To verify the quality of the assembly, we compared the order of contigs to four high-density intraspecific (C. annuum) and interspecific (C. annuum × C. frutescens) genetic maps: three transcriptome-based maps13,14 and one genomic map15. Marker and/or flanking sequences for all maps were aligned as query sequences to the Supernova 10x assembly using GMap v09-14-2016 with default settings19. Alignment results were filtered for hits obtaining >90% of the query sequence of at least 200 base pairs (bp) aligning to the target at 98% sequence identity. In the case of the Array map14, the cutoff for size of query sequence was >100 bp to conform to the assayed sequences on the array.

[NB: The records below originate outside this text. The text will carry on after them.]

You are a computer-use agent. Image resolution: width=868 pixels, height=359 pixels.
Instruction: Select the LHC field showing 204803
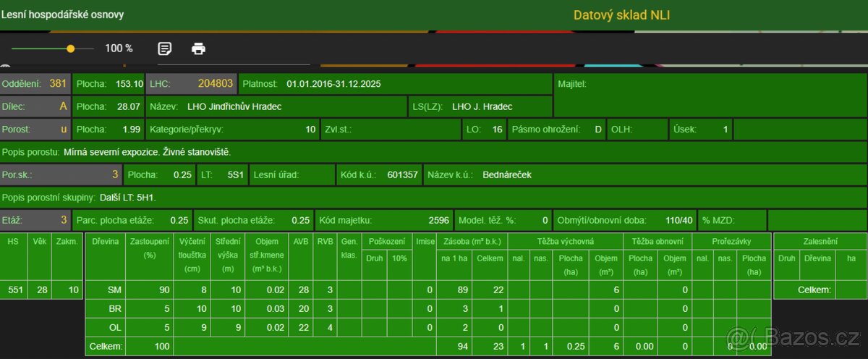pos(191,84)
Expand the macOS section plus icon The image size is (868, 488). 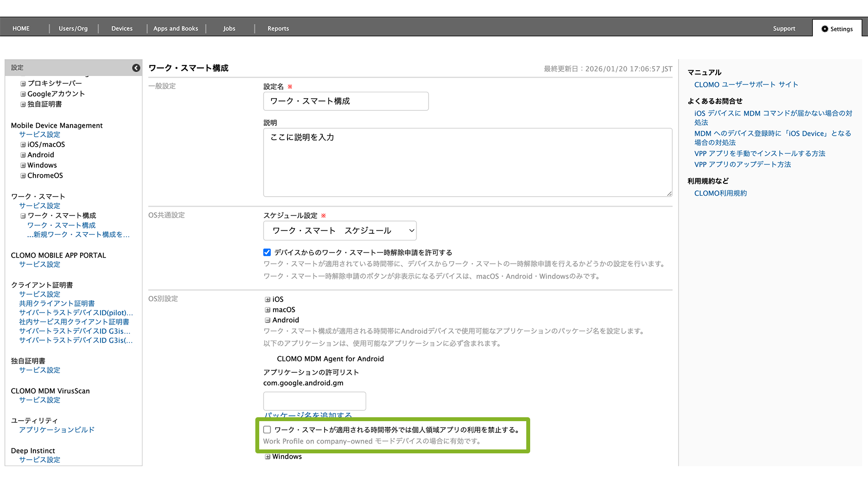(x=268, y=310)
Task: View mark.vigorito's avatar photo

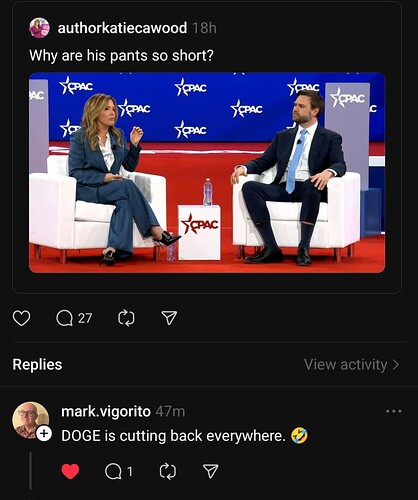Action: (x=31, y=420)
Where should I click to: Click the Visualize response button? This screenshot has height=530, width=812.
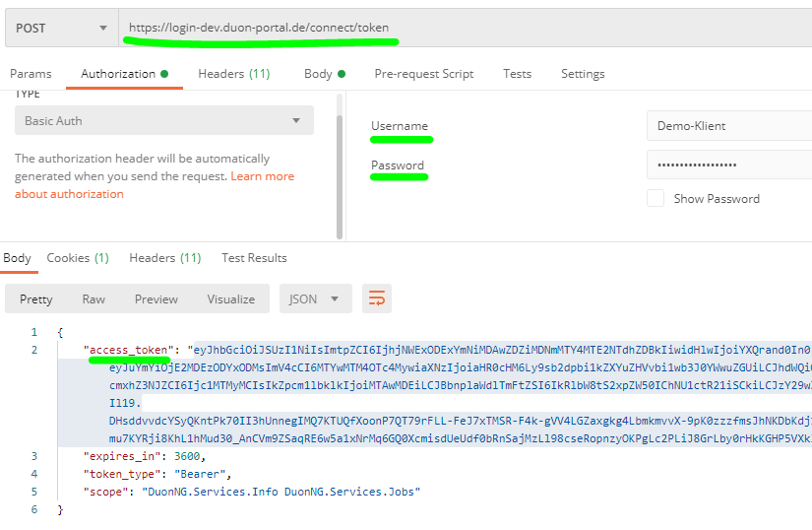tap(230, 298)
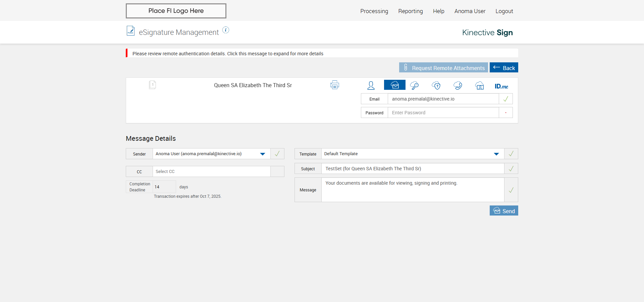
Task: Choose the cloud key password authentication icon
Action: point(415,85)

The number of scaffolds that a marker aligned to were examined; after filtering, the majority of the markers were homologous to a single scaffold (Supplemental Fig. 3A–D). For further analyses, markers/ESTs that aligned to more than one 10x scaffold were removed. Alignment positions (Mb) of the linkage-mapped markers were plotted against their centiMorgan (cM) position in the linkage map, and if markers/ESTs from >1 linkage group aligned to the same 10x scaffold, then, the primary linkage group of that scaffold plotted is that of the majority of corresponding markers. The 10x scaffolds belonging to the same primary linkage group were sorted in order of increasing genetic distance of their aligned ordered markers. Additionally, where previously reported positions of markers on the Kim et al.11 assembly were available, their positions were plotted against aligned position on the 10x scaffolds, where the 10x scaffolds were first assigned to primary chromosomes using similar logic previously mentioned and then sorted in order of the location of the marker on the Kim et al. genome sequence.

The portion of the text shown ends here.